# ENTRIES PROVIDED start

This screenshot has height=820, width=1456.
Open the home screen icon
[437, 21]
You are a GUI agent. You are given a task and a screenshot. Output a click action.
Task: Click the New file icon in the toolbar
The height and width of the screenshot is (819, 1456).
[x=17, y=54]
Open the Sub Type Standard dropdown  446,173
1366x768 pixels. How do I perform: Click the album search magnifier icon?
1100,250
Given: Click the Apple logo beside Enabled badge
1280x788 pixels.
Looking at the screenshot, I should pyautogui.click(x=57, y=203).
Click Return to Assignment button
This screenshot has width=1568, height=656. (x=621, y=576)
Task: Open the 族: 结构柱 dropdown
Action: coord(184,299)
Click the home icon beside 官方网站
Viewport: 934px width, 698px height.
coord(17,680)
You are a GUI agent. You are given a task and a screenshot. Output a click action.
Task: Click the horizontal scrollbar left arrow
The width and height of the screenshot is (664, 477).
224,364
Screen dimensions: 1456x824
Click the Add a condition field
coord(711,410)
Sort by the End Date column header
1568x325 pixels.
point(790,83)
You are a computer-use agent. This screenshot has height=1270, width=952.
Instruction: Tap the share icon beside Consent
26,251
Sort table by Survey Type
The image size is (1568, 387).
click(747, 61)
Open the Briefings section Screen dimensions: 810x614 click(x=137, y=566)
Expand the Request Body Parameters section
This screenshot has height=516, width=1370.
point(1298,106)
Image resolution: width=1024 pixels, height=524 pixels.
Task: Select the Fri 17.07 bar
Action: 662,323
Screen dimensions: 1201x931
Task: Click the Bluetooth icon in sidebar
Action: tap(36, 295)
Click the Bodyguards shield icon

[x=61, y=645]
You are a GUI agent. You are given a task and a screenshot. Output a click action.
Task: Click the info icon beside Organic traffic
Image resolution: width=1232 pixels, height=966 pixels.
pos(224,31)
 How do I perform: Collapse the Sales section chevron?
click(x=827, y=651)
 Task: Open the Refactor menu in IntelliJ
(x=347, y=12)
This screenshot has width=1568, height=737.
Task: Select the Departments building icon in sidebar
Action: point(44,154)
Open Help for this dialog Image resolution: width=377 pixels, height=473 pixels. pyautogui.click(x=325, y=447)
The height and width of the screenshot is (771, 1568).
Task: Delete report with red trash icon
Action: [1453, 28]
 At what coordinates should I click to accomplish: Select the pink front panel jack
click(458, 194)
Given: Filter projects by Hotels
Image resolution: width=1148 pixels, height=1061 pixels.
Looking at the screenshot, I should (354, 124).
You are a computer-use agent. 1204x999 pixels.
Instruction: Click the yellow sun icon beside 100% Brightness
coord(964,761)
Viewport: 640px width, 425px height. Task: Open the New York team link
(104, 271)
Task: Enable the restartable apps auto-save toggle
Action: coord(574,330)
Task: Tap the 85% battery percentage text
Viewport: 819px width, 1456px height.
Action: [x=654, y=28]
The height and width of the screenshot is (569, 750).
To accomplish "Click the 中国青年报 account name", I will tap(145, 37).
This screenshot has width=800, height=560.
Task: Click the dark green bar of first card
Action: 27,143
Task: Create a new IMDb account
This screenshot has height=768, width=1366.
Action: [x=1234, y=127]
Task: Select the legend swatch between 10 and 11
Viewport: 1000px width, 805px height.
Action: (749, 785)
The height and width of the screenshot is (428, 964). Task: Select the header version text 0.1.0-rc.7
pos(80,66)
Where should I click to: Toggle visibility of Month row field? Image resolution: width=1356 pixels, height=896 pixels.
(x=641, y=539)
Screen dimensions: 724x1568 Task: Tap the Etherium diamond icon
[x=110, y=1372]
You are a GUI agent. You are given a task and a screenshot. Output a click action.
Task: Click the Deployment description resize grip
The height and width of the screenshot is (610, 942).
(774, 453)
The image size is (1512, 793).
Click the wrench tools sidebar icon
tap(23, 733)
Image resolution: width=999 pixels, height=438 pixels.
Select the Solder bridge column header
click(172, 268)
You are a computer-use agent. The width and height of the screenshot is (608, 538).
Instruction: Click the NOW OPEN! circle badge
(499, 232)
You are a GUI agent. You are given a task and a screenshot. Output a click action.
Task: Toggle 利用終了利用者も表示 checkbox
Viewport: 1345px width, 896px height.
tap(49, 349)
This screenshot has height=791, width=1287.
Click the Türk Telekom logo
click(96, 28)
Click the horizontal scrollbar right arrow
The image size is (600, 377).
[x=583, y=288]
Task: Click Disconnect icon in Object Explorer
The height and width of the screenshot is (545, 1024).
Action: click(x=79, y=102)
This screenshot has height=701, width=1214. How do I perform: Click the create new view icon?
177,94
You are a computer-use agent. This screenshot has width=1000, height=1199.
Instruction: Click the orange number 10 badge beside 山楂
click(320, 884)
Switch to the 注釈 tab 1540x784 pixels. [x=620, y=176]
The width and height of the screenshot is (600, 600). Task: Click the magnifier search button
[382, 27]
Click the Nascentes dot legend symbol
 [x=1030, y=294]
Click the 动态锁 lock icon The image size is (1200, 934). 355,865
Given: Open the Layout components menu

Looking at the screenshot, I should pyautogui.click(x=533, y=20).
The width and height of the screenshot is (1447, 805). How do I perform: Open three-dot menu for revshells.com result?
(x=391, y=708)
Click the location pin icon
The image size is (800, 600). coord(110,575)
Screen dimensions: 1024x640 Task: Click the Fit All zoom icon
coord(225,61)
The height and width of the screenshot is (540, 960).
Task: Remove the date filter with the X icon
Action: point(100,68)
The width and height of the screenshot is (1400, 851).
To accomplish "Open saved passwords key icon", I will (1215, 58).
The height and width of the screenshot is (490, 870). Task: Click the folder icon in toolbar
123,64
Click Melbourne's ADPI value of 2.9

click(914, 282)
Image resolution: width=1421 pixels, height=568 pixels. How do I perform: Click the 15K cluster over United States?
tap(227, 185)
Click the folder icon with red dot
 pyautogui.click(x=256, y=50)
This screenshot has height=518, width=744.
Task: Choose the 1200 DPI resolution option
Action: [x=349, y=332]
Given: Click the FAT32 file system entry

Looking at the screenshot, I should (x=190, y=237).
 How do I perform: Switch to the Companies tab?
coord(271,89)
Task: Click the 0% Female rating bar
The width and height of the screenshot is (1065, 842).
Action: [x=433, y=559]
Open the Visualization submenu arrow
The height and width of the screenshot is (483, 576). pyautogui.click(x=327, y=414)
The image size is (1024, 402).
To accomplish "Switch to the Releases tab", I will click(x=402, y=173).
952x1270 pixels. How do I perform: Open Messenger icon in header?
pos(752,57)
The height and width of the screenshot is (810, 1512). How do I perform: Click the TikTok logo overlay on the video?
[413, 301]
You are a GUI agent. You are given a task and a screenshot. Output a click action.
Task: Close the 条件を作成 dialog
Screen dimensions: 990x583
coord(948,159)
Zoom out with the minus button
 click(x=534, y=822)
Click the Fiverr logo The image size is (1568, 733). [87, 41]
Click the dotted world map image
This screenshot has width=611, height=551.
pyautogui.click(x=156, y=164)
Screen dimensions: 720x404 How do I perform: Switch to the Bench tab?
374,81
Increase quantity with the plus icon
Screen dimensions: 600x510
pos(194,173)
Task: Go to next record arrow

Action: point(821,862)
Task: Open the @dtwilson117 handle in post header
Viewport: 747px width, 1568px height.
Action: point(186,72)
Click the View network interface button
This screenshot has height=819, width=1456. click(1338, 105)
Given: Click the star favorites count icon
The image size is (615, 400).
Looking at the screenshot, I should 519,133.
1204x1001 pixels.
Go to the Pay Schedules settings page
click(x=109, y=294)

# ENTRIES PROVIDED end

__WORK INSTRUCTIONS__: Recast the records from the first line through the line with "point(790,83)" as a numbered list, skipping any blank lines.

__RESULT__:
1. This screenshot has height=820, width=1456.
2. Open the home screen icon
3. [437, 21]
4. You are a GUI agent. You are given a task and a screenshot. Output a click action.
5. Task: Click the New file icon in the toolbar
6. The height and width of the screenshot is (819, 1456).
7. [x=17, y=54]
8. Open the Sub Type Standard dropdown  446,173
9. 1366x768 pixels. How do I perform: Click the album search magnifier icon?
10. 1100,250
11. Given: Click the Apple logo beside Enabled badge
12. 1280x788 pixels.
13. Looking at the screenshot, I should pyautogui.click(x=57, y=203).
14. Click Return to Assignment button
15. This screenshot has width=1568, height=656. (x=621, y=576)
16. Task: Open the 族: 结构柱 dropdown
17. Action: coord(184,299)
18. Click the home icon beside 官方网站
19. Viewport: 934px width, 698px height.
20. coord(17,680)
21. You are a GUI agent. You are given a task and a screenshot. Output a click action.
22. Task: Click the horizontal scrollbar left arrow
23. The width and height of the screenshot is (664, 477).
24. 224,364
25. Screen dimensions: 1456x824
26. Click the Add a condition field
27. coord(711,410)
28. Sort by the End Date column header
29. 1568x325 pixels.
30. point(790,83)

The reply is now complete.